■ **WORK INSTRUCTIONS**
Below are entries; output exactly the lines from the one with "Select the Http trigger template title" to the one with "has width=1401, height=759.", both included, and nothing else.

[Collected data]
___

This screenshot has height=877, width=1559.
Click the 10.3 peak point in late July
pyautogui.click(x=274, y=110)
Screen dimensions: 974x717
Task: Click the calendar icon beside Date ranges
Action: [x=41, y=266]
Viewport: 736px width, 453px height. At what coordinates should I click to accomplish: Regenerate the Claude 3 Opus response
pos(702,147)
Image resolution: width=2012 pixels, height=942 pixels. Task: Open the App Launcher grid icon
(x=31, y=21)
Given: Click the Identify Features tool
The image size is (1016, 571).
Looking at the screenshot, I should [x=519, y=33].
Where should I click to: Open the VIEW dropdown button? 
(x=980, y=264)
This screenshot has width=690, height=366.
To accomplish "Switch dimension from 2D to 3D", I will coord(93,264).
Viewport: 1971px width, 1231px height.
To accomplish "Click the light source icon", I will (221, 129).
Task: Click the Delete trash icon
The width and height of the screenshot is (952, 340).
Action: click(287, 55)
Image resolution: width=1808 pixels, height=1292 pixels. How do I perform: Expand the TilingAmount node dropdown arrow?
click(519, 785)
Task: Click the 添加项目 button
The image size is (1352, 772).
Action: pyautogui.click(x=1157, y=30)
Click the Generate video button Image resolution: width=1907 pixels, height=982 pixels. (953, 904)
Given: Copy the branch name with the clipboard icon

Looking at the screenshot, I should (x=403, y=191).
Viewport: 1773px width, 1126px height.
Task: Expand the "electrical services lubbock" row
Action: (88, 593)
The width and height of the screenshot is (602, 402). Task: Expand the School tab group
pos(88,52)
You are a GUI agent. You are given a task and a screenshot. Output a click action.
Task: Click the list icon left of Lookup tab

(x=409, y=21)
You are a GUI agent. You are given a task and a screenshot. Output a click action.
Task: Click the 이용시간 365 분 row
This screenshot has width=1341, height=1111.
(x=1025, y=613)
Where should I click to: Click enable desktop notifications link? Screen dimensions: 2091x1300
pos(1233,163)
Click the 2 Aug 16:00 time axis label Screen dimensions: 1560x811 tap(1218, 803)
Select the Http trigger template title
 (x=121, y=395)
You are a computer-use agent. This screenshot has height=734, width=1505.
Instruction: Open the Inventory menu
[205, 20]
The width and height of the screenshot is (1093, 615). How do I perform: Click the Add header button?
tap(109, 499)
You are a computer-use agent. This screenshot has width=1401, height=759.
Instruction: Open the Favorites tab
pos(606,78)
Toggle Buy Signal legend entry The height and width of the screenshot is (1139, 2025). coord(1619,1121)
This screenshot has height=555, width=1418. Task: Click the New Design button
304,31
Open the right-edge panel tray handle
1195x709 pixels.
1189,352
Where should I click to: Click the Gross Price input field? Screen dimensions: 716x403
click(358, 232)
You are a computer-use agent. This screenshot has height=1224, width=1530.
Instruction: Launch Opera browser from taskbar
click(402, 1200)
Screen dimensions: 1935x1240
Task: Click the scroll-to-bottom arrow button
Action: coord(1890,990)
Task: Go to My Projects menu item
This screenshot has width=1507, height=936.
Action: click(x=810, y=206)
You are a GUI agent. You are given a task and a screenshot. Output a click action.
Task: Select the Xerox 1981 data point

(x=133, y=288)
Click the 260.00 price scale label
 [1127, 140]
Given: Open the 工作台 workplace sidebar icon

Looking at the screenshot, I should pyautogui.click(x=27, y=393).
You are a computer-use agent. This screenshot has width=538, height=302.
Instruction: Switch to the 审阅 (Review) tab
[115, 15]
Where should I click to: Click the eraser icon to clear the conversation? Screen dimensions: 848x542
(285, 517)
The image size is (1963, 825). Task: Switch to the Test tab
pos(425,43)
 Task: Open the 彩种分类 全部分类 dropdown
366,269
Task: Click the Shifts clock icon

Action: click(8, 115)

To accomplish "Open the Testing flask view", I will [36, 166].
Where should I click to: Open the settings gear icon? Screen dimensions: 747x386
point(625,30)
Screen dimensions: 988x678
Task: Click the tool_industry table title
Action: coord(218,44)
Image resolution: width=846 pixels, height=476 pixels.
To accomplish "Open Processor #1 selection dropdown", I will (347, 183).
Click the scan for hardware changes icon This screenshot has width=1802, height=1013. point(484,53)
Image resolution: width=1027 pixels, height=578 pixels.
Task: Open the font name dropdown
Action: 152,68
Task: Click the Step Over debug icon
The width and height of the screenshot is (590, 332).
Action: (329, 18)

___

■ **TASK RESPONSE**
Select the Http trigger template title
 (x=121, y=395)
You are a computer-use agent. This screenshot has height=734, width=1505.
Instruction: Open the Inventory menu
[205, 20]
The width and height of the screenshot is (1093, 615). How do I perform: Click the Add header button?
tap(109, 499)
You are a computer-use agent. This screenshot has width=1401, height=759.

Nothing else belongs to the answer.